# What kind of paint should I use for my case?



## odameyer (Jul 11, 2009)

.


----------



## p_o_s_pc (Jul 11, 2009)

why can't you use spray paint


----------



## ShadowFold (Jul 11, 2009)

You can use spray paint? If you're under 18, get a hobo to buy you some.


----------



## AsRock (Jul 11, 2009)

Make sure you sand the metal and then clean it then prime it a few times the pain will stick better then.

Longer you take with it the better it will turn out as it takes some time for pain to dry 100%


----------



## Soylent Joe (Jul 11, 2009)

ShadowFold said:


> You can use spray paint? If you're under 18, get a hobo to buy you some.

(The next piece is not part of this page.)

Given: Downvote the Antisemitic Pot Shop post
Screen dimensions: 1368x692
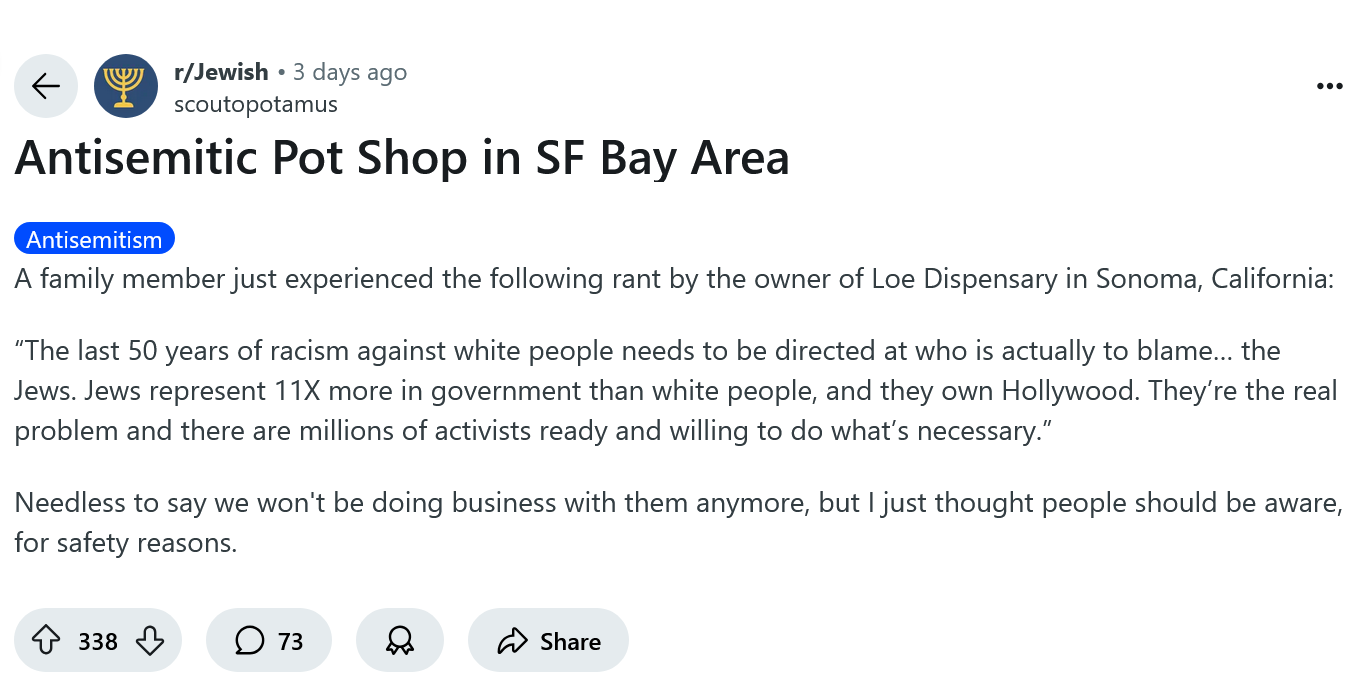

I said that he should use automotive-type spray paint instead of regular, not that he wasn't allowed to use it


----------



## Altered (Jul 11, 2009)

Just a tip Do NOT touch the metal with your bare hands. I always wipe down the metal to be painted just before painting with thinner or naphtha to make sure there is no oils from skin touching it. A quality brand (Not Walmart etc) spray paint works quite well if properly prepared from my experience.


----------



## p_o_s_pc (Jul 11, 2009)

odameyer said:


> According to google (and soylent joe) using spray paint would result in a clumpy or runny texture.



that is BS i have used spray paint on my cases before and never had any problem. Just be sure to clean the oil/dust off of the case and take your time and remember that its best to use light coats. If  you do that it will work just fine. and be sure to get a good brand of paint. You don't have to primer or sand it but it doesn't hurt.


----------



## AsRock (Jul 11, 2009)

p_o_s_pc said:


> that is BS i have used spray paint on my cases before and never had any problem. Just be sure to clean the oil/dust off of the case and take your time and remember that its best to use light coats. If  you do that it will work just fine. and be sure to get a good brand of paint. You don't have to primer or sand it but it doesn't hurt.



SAnding gives the paint more grip and the primer gives the paint more grip too.. Do it right the 1st time and you should not see paint flaking or chipping off.


----------



## p_o_s_pc (Jul 11, 2009)

AsRock said:


> SAnding gives the paint more grip and the primer gives the paint more grip too.. Do it right the 1st time and you should not see paint flaking or chipping off.



I didn't have that problem with mine or other cases that i have done. but it was easier to scratch. So maybe it would be best if you want it to last then sand and primer it


----------